CHAPITRE III

POIGNET-D'ACIER

Le matin du jour où se passait la tragédie rapportée dans le premier chapitre de ce livre, un homme se promenait, pensif, devant une cabane grossièrement construite, près d'un monceau de ruines, le long de la pointe Georges, sur la rive sud de la Colombie, quelques milles de son embouchure.

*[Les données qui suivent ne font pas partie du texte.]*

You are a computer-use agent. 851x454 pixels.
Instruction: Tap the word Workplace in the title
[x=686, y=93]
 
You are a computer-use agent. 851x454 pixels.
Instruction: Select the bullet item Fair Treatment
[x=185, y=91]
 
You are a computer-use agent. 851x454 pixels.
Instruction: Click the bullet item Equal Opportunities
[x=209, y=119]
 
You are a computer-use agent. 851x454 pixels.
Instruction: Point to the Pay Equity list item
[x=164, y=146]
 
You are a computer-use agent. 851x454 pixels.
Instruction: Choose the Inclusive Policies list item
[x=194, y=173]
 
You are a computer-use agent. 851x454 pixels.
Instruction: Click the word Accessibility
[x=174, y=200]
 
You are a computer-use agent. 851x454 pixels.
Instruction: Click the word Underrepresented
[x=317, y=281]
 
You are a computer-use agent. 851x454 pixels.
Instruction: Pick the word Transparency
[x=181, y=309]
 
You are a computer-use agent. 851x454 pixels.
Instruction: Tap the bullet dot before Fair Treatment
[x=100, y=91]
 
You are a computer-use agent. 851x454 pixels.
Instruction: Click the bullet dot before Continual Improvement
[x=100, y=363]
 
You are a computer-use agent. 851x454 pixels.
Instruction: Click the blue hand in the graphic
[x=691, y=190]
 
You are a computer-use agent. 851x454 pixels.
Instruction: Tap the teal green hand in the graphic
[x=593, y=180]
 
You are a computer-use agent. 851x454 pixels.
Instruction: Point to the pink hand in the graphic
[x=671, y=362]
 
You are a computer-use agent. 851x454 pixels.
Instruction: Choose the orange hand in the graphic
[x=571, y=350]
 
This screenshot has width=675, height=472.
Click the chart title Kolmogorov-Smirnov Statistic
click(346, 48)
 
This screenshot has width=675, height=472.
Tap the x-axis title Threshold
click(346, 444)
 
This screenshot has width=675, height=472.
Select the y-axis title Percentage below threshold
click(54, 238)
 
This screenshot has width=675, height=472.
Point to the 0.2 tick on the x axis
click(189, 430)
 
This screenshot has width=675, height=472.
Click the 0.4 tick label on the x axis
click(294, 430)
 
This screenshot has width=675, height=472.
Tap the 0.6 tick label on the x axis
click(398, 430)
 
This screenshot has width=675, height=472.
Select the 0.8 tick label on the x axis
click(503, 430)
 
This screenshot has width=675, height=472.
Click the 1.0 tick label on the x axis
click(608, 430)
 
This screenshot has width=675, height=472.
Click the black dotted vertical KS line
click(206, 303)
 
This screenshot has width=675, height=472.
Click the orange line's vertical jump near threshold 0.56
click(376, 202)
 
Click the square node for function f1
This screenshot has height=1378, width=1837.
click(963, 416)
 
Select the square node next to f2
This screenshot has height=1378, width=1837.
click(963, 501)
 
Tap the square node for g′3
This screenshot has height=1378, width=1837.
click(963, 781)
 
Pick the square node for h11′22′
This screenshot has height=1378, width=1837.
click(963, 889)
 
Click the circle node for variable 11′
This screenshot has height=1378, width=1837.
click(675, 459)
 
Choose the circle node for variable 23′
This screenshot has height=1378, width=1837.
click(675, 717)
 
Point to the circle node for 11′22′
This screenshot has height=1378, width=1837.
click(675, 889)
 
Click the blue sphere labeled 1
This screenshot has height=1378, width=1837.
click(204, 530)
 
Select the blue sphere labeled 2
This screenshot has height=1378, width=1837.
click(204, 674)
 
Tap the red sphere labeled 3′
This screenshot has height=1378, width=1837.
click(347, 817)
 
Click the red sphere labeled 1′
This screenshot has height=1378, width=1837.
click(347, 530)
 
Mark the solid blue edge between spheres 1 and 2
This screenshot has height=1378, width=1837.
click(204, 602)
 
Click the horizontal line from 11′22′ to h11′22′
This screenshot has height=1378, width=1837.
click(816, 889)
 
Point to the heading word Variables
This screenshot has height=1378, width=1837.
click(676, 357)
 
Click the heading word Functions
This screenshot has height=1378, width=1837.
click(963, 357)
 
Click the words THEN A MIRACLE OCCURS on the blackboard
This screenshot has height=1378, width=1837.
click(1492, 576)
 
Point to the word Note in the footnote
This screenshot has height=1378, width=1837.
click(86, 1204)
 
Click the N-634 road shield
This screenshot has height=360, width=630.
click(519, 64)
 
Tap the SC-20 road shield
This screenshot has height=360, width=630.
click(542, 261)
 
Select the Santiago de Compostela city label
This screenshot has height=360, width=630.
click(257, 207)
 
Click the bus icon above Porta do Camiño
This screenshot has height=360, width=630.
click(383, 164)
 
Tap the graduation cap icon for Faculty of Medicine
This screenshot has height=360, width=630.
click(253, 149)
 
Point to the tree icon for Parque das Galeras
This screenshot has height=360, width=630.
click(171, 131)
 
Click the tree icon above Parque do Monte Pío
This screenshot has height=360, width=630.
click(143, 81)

L'homme était connu, dans le désert américain, sous le nom de
Poignet-d'Acier.

Les ruines étaient celles du fort Astoria.

Poignet-d'Acier avait atteint la maturité de l'âge. Sa taille était élancée, sa musculature fine, souple, gracieuse dans son jeu; elle annonçait la vigueur unie à l'agilité. Il avait les traits fortement accusés, un peu secs, et sa physionomie eût été dure sans une barbe noire qui la masquait en partie et en adoucissait les angles. Son oeil, fréquemment voilé par quelque pensée amère, s'animait de lueurs éblouissantes quand il voulait se fixer sur une personne ou un objet. Son éclat devenait alors insoutenable. Il fascinait, faisait froid au coeur. A la vue de ce personnage, on se sentait en présence d'une de ces existences ravagées par les passions, dont la lave, toujours bouillante dans leur sein, menace à tout instant de faire éruption.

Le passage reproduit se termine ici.